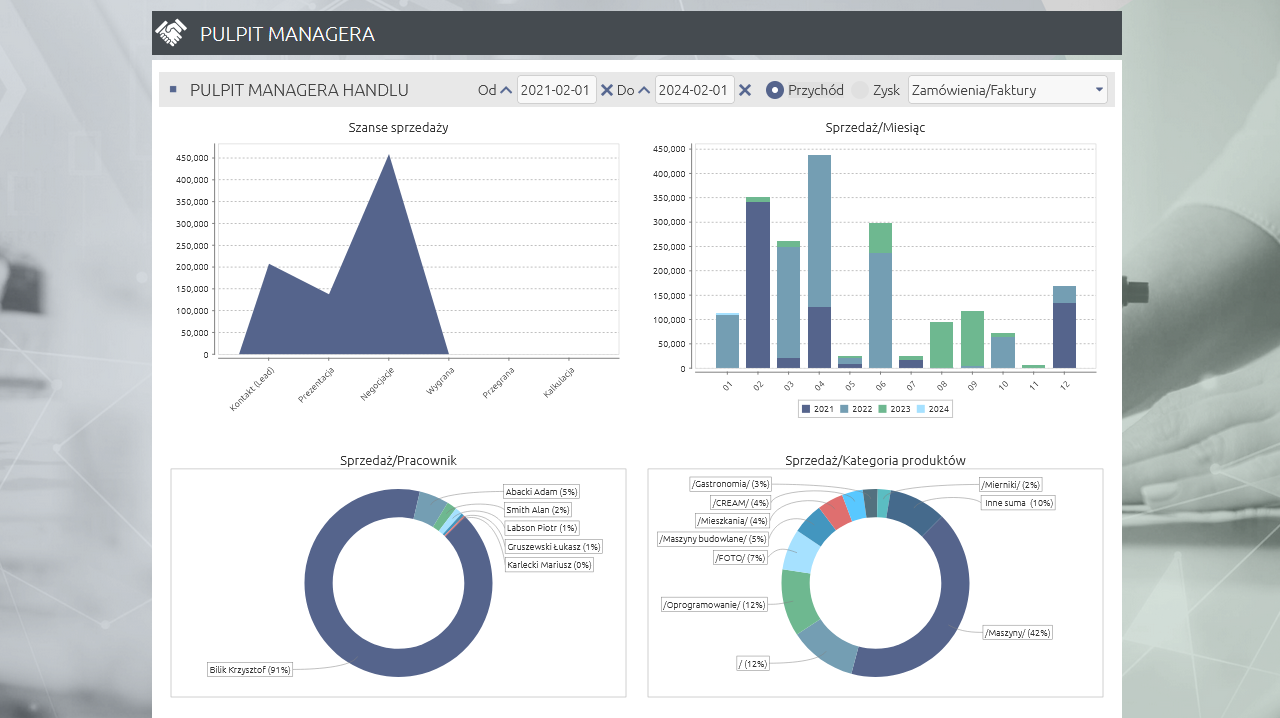The height and width of the screenshot is (718, 1280).
Task: Click the small square icon before Pulpit Managera Handlu
Action: (x=173, y=89)
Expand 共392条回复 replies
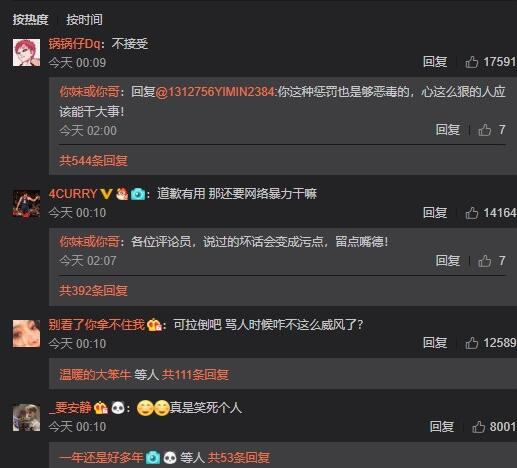This screenshot has height=468, width=517. (x=93, y=291)
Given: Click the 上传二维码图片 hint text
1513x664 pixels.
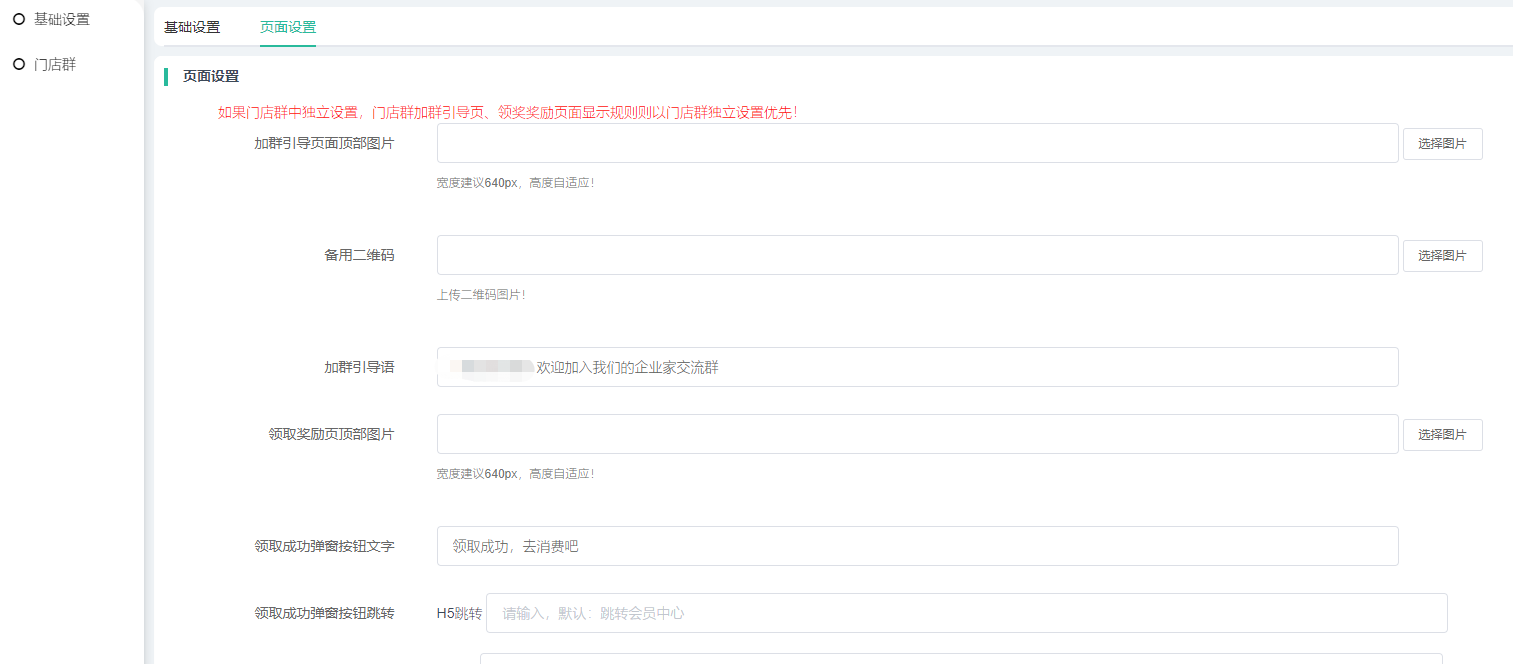Looking at the screenshot, I should tap(481, 295).
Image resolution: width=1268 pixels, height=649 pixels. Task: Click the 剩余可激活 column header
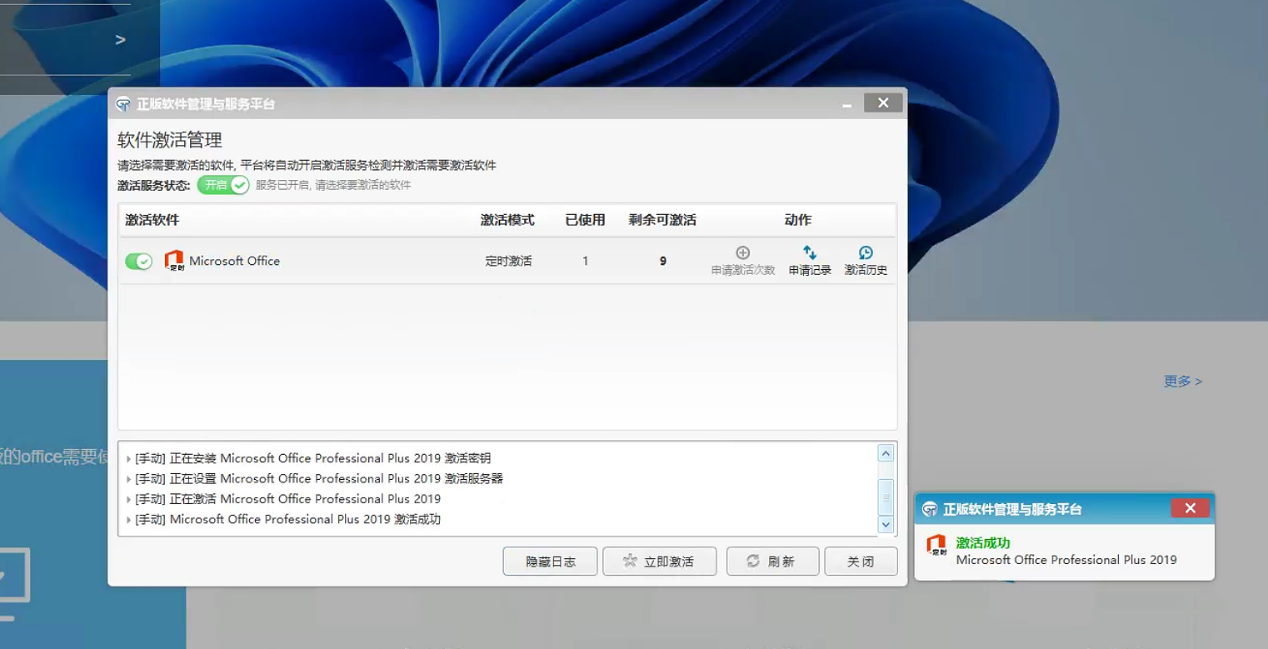[x=662, y=220]
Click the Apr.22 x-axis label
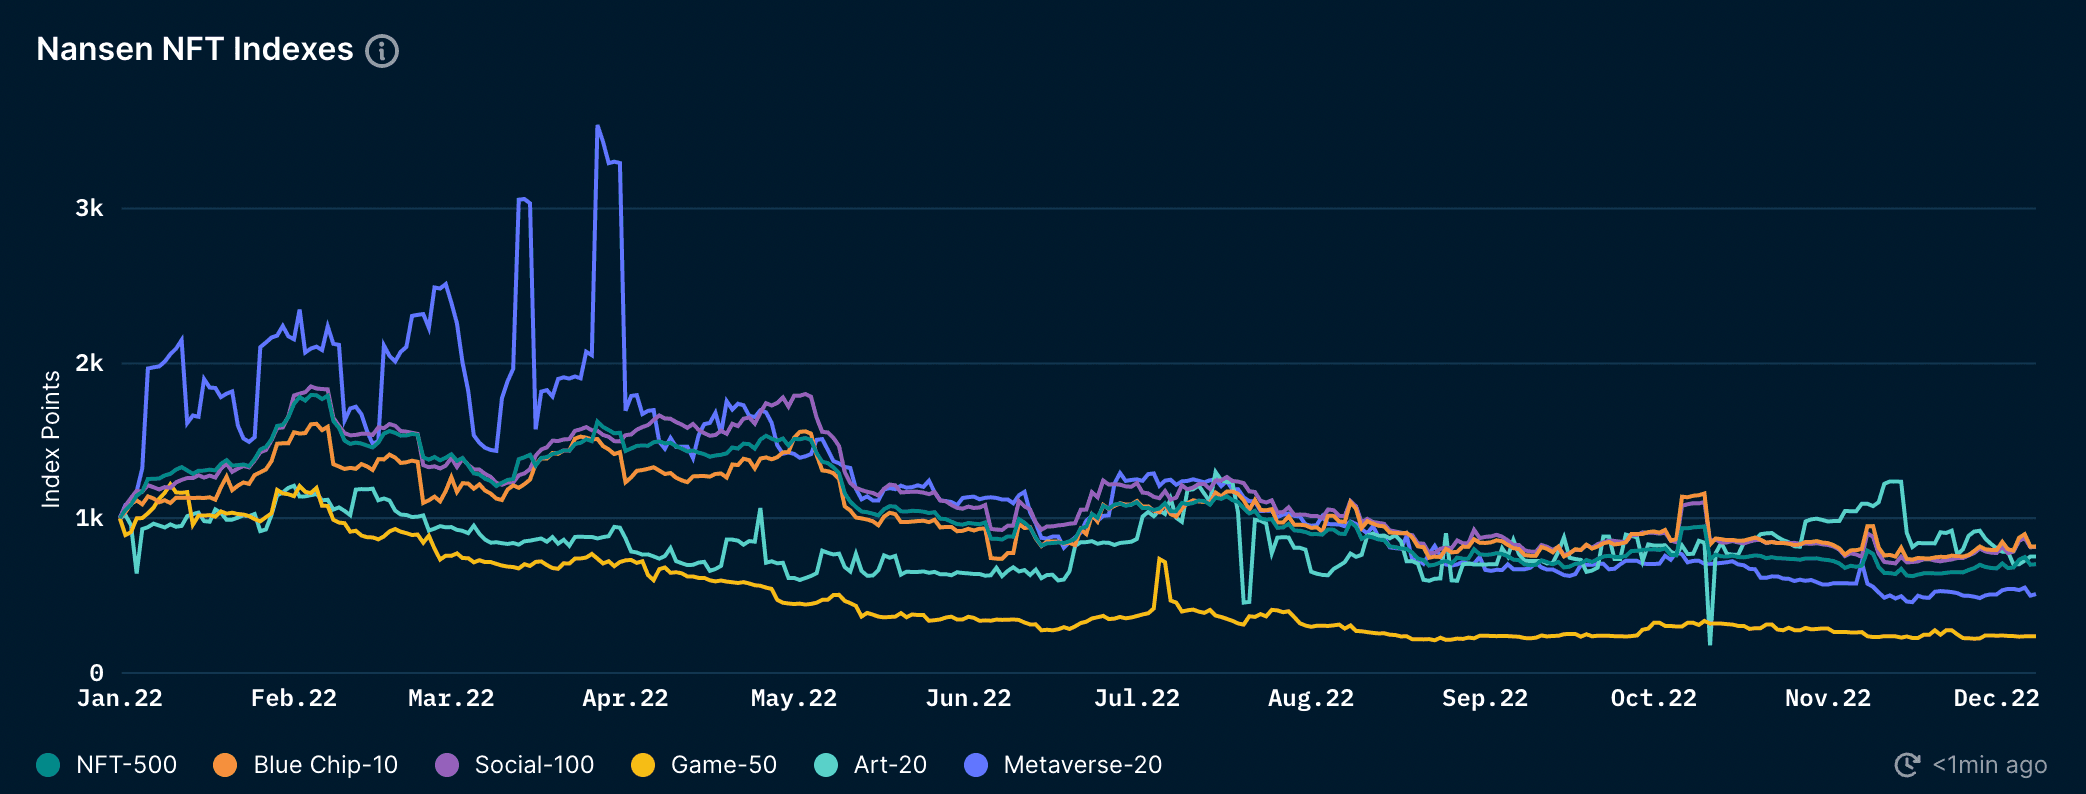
#####
** TASK DESCRIPTION **
The required answer is every line from the one containing "1513x664 pixels." through the last line of the entries, restated word for word and with no pictures.

** PROBLEM SOLUTION **
1513x664 pixels.
Looking at the screenshot, I should tap(481, 295).
Image resolution: width=1268 pixels, height=649 pixels. Task: Click the 剩余可激活 column header
[x=662, y=220]
Click the Apr.22 x-axis label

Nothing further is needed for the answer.